[BEGIN Material for this task]
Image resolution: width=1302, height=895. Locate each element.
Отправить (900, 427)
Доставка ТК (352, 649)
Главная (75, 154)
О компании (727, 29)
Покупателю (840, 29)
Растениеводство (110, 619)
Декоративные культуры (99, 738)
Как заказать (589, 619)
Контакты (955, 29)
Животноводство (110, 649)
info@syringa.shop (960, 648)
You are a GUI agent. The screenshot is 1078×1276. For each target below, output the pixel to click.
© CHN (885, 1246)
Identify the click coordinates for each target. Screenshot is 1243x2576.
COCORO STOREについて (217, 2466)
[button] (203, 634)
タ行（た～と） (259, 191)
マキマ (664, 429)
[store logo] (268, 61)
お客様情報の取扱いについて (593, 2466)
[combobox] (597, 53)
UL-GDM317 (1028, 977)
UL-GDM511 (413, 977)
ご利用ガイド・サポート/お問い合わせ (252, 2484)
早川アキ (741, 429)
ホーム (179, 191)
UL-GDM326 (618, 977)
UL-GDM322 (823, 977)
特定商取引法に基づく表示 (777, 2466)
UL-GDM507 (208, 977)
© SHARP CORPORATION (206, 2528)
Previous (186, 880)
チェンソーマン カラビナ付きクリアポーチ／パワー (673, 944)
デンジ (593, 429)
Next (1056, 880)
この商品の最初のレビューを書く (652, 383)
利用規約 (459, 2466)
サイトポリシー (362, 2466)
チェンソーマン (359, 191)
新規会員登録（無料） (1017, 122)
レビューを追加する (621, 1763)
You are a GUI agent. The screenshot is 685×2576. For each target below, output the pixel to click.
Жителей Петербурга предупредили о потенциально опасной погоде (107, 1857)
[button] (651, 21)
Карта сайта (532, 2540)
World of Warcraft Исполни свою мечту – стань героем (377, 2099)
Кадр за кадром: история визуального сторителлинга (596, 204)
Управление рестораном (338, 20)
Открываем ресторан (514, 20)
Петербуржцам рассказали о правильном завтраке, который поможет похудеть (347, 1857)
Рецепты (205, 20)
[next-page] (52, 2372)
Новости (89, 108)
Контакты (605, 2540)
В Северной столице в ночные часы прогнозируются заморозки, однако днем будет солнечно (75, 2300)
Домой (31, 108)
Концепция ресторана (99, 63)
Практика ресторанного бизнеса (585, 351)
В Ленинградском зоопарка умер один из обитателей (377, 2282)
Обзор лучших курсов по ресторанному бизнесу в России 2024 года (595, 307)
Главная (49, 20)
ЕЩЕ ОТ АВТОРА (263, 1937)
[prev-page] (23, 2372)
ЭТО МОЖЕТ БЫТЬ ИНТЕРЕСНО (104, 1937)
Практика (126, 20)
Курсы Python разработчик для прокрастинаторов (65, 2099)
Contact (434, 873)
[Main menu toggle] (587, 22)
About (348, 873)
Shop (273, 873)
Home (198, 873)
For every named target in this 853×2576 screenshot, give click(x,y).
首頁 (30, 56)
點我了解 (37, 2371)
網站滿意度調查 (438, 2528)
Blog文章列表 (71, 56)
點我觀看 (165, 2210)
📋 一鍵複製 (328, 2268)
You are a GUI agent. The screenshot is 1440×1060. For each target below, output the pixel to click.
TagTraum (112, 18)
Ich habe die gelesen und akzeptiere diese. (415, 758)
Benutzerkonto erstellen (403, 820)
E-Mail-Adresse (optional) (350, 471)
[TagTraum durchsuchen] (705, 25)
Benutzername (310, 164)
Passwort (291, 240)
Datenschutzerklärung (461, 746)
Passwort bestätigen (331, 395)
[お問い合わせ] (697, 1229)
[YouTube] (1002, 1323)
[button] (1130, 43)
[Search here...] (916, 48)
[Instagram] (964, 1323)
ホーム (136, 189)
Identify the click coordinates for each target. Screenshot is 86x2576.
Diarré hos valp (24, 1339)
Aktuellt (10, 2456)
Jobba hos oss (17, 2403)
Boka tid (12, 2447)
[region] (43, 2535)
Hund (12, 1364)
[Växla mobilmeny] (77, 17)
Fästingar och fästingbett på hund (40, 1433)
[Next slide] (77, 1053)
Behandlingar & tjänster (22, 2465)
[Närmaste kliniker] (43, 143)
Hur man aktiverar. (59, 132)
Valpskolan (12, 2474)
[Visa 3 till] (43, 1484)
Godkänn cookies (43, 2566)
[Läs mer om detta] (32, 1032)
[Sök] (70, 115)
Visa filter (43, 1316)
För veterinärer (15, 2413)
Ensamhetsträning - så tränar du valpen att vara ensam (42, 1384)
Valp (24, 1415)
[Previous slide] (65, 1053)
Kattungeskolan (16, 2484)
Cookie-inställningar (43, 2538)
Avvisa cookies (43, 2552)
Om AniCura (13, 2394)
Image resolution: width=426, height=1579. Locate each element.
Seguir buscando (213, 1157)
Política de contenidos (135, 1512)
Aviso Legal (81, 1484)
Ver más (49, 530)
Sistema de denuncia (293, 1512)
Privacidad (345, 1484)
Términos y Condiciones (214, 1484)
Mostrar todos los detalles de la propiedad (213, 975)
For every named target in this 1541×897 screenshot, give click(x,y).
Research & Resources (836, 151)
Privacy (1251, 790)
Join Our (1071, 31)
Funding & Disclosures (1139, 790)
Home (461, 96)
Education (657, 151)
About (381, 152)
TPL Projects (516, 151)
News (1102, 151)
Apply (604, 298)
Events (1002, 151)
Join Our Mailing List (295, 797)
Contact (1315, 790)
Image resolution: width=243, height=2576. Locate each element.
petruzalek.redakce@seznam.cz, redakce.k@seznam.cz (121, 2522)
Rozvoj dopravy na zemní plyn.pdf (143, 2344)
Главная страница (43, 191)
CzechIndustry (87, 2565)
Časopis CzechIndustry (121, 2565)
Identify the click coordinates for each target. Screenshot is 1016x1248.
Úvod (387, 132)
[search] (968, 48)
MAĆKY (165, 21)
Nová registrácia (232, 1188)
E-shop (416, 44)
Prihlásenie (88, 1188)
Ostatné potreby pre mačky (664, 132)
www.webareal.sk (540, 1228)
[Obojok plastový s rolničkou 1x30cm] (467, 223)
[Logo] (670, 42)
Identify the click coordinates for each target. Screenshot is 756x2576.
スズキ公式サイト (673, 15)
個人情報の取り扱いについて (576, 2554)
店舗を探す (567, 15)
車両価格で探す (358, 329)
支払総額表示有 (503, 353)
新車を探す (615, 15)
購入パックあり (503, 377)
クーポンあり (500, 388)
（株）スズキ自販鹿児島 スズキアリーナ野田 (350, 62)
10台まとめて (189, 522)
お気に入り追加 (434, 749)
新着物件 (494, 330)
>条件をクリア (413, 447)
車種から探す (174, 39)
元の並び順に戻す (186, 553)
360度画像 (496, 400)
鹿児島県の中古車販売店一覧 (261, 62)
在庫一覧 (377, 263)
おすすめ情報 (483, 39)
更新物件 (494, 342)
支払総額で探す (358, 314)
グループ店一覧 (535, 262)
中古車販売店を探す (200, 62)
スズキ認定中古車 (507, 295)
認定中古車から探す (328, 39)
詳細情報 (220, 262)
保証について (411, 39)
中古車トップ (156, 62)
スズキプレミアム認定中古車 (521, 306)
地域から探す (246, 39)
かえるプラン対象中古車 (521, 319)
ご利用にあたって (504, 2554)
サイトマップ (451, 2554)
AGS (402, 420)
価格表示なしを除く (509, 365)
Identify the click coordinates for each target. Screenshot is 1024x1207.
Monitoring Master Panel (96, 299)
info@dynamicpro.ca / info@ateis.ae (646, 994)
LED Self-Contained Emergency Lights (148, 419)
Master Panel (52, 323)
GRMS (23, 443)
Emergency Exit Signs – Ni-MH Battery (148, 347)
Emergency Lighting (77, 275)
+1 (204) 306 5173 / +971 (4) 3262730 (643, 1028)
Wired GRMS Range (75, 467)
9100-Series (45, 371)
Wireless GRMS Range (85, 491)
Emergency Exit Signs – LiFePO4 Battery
[END Material for this task]
== Goal ==
Count the lines of the material that contain the string "pixel", and reply with the number alone.

== Completed task ==
3